Trading sources said crude futures triggered buy-stop orders during as they moved up, and a strong move up by U.S. gasoline futures also helped pull the oil complex higher.
“Today’s price spike appeared to represent a combination of various items that centered around ... insertion of storm premium that proved sufficient to ignite some quantity buy stop activity at about the $77.40 area,” Jim Ritterbusch, president at Ritterbusch & Associates, said in a note after the settlement.
U.S. crude futures for August delivery rose $2.35, or 3.07 percent, to settle at $78.86 a barrel, the highest settlement since ending at $79.97 on May 5. Crude bounced from a session low of $75.90 and traded as high as $79.19, reaching the peak in post-settlement trading on the Globex electronic trading platform after the open outcry session ended.

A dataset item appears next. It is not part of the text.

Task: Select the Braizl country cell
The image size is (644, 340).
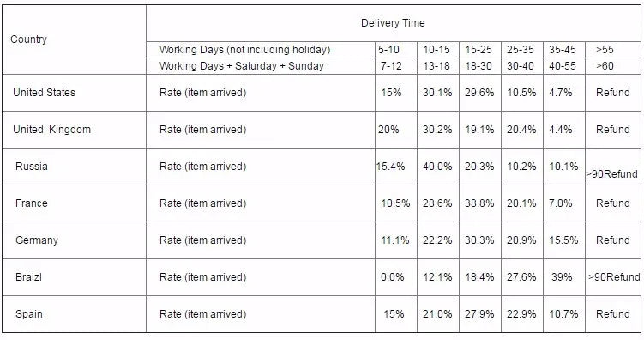Action: click(74, 277)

Crude futures ended higher a second straight day and posted a weekly gain for the third consecutive week.
ICE Brent crude futures rose $1.65, or 2.16 percent, to settle at $78.12, after trading as high as $78.50.

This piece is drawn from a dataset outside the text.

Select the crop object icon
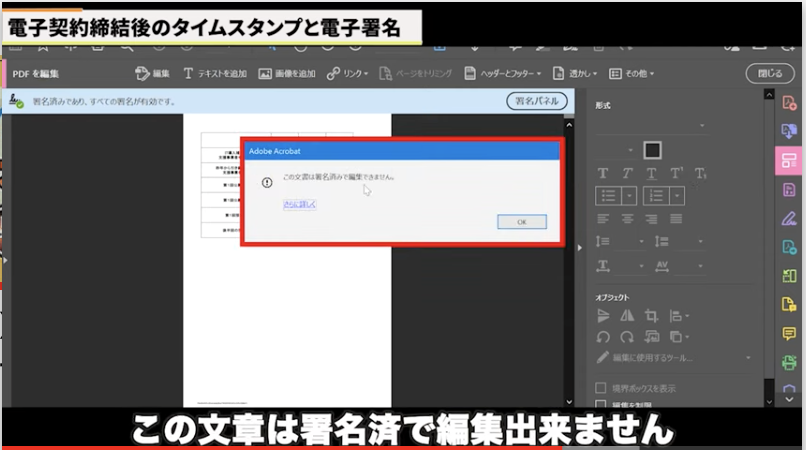 [651, 316]
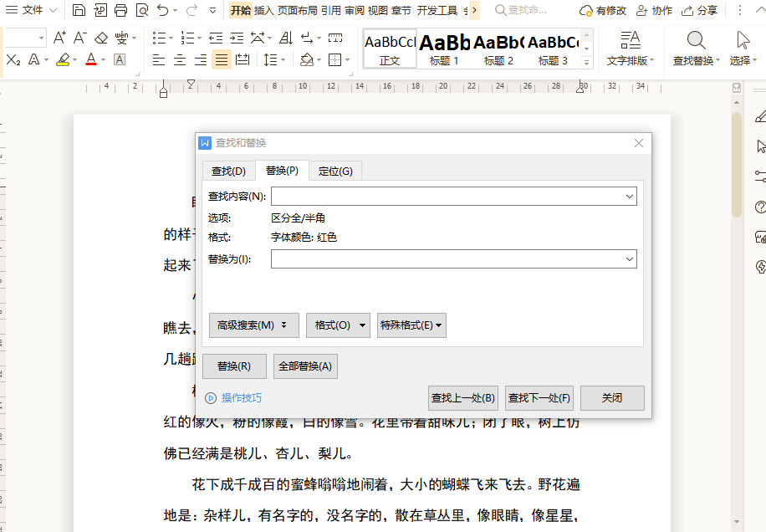Click the Print icon in the quick toolbar

tap(120, 10)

U.S. July gasoline futures rose 7.43 cents, or 3.55 percent, to settle at $2.1678 a gallon.
“RBOB (gasoline futures) strength could be a jump start to the usual pre-July Fourth buying,” said Michael Guido, associate director/hedge fund coverage at Macquarie Bank in New York.
“If this storm does become a threat, then the usual pre-holiday buy programs for gasoline will become much more expensive, hence the prompting people to act today, with shorts getting caught up in the mix,” Guido added.
July heating oil also finished higher. The benchmark futures contract against which other distillates like diesel fuel are traded, rose 5.5 cents, or 2.67 percent, to settle at $2.1122 a gallon.
A tropical disturbance over the western Caribbean Sea has a high 80 percent chance of developing into a tropical depression Friday or Saturday, the U.S. National Hurricane Center said on Friday.
The system was expected to cross Mexico’s Yucatan Peninsula over the next day or two. Weather models were divided on Friday about whether it will turn northwest toward Mexico or northeast to threaten energy production in the central Gulf of Mexico and BP Plc (BP.L) efforts to clean up its oil spill.
U.S. crude oil and product inventories remain much higher than year-ago levels. High inventories could cushion any price spikes that might result from weather-related supply disruptions. Prices jumped when hurricanes Katrina and Rita hit the U.S. Gulf of Mexico in 2005.
Support for crude also came from the weakening of the dollar index .DXY, measuring the greenback’s strength against a basket of currencies and the euro’s recovery against the dollar.
U.S. consumer sentiment rose in June to its highest since January 2008, while reports of job losses were down sharply from a year ago, according to Thomson Reuters/University of Michigan’s Surveys of Consumers.
Early in the session, crude oil’s rise was tempered by data showing slower-than-expected economic first-quarter growth in the United States and worries about the fragility of global recovery ahead of a weekend summit of Group of 20 nations.
U.S. crude oil is expected to average $79.86 a barrel in 2010, a Reuters poll showed, a slight drop from May’s survey and the second consecutive lower monthly forecast after more than a year of rising expectations.
Front-month U.S. crude futures’ $64.24 intraday low on May 20 was the weakest front-month price since $62.76 was struck on July 30, 2009. Prices recovered to a 2010 peak of $87.15 on May 3, but fell back.